See video best practices.
IFrames are sometimes used to display content on web pages. Content displayed via iFrames may not be indexed and available to appear in Google's search results. We recommend that you avoid the use of iFrames to display content. If you do include iFrames, make sure to provide additional text-based links to the content they display, so that Googlebot can crawl and index this content.
Googlebot can index almost any text a user can see as they interact with any Flash SWF file on your site, and can use that text to generate a snippet or match query terms in Google searches. Additionally, Googlebot can also discover URLs in SWF files (for example, links to other pages on your site) and follow those links.
We'll crawl and index this content in the same way that we crawl and index other content on your site—you don't need to take any special action. However, we don't guarantee that we'll crawl or index all the content, Flash or otherwise.
When a SWF file loads content from some other file—whether it's text, HTML, XML, another SWF, etc.—Google can index this external content too, and associate it with the parent SWF file and any documents that embed it.
We're continually working to improve our indexing of Flash files, but there are some limitations.

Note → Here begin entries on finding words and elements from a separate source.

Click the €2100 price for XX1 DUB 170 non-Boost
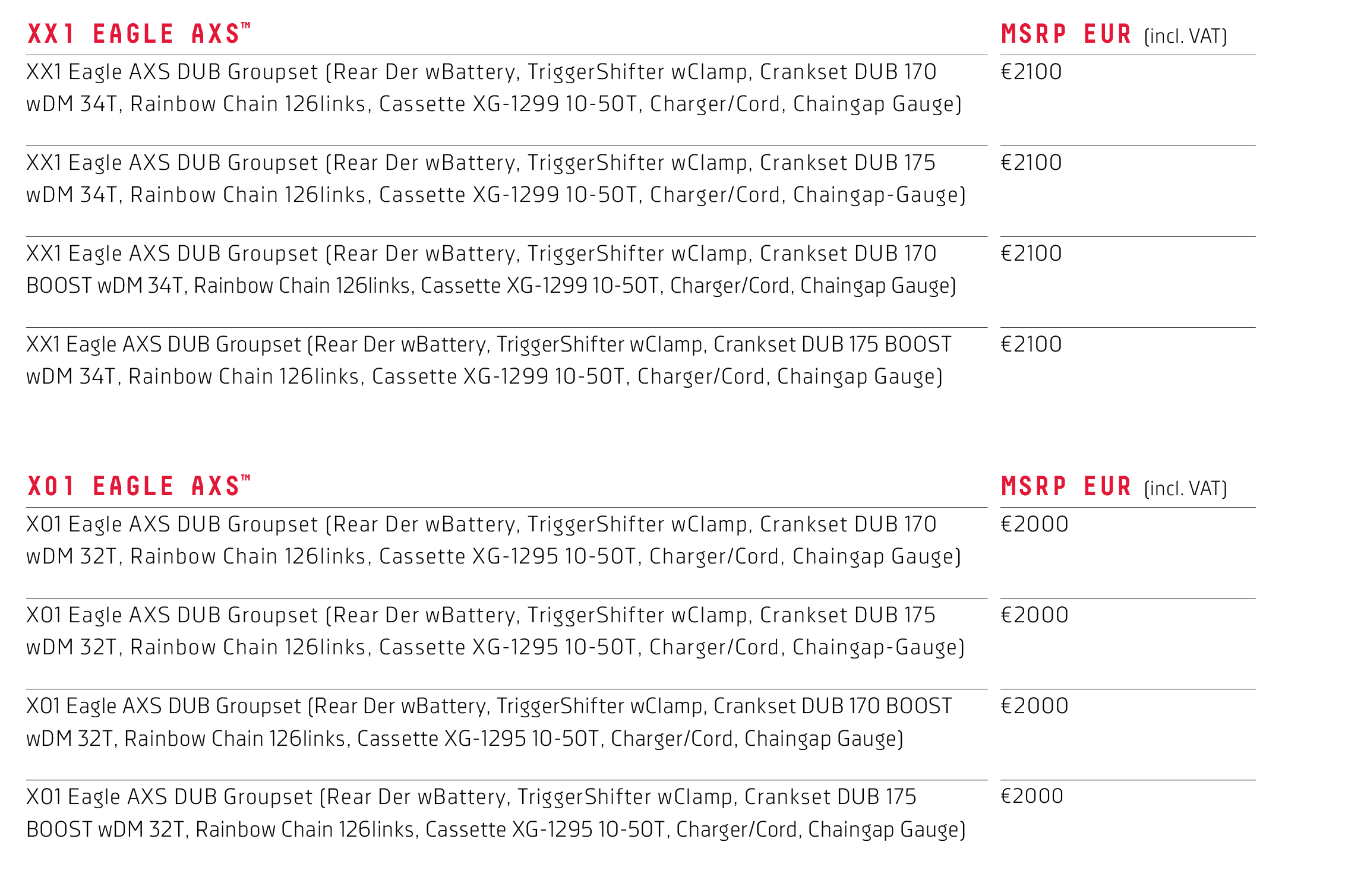 click(x=1031, y=72)

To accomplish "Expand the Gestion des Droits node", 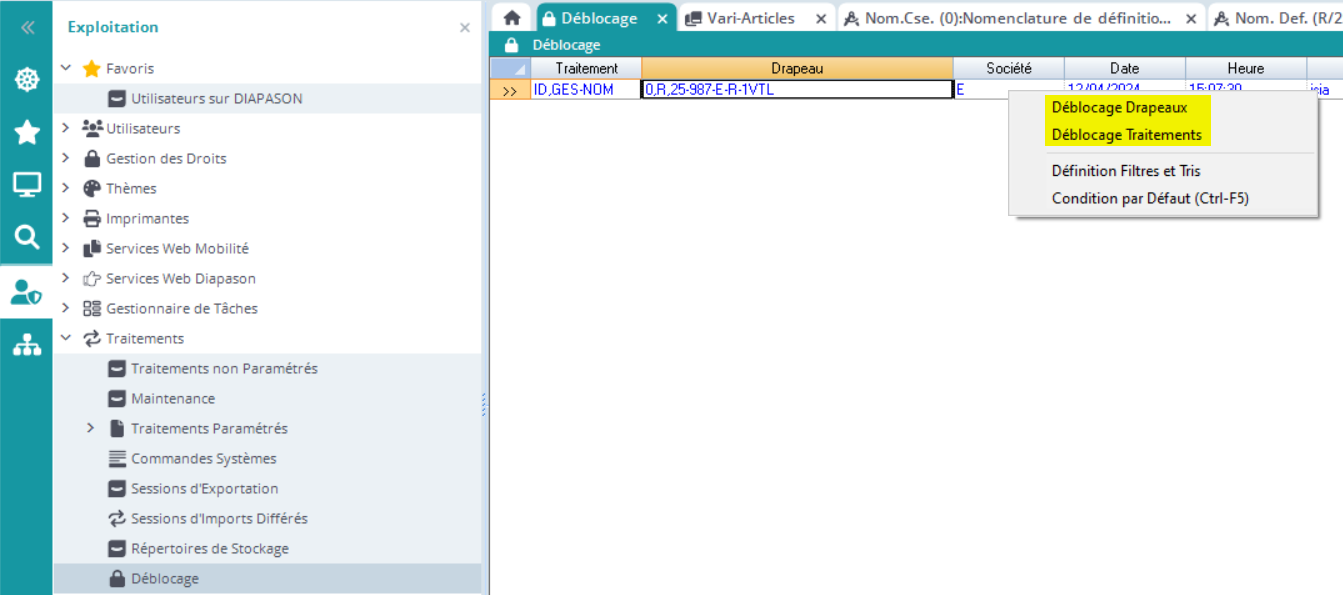I will click(66, 158).
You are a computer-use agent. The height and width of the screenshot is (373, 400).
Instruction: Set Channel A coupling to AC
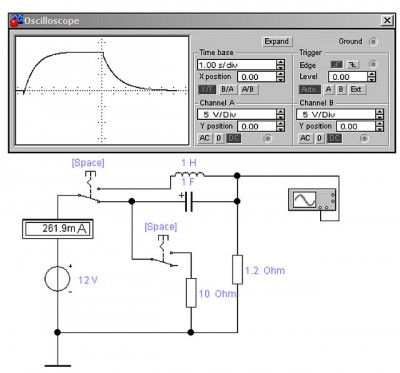pyautogui.click(x=204, y=138)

For example, we're currently unable to index the bidirectional language content (for example, Hebrew or Arabic) in Flash files.
Note that while Google can index the content of Flash files, other search engines may not be able to. Therefore, we recommend that you use rich-media technologies like Flash primarily for decorative purposes, and instead use HTML for content and navigation. This makes your site more crawler-friendly, and also makes it accessible to a larger audience including, for example, readers with visual impairments that require the use of screen readers, users of old or non-standard browsers, and users with limited or low-bandwidth connections such as a cellphone or mobile device. An added bonus? Using HTML for navigation will allow users to bookmark content and send direct links in email.
You could also consider using sIFR (Scalable Inman Flash Replacement). sIFR (an open-source project) lets webmasters replace text elements with Flash equivalents. Using this technique, content and navigation is displayed by an embedded Flash object but, because the content is contained in the HTML source, it can be read by non-Flash users (including search engines).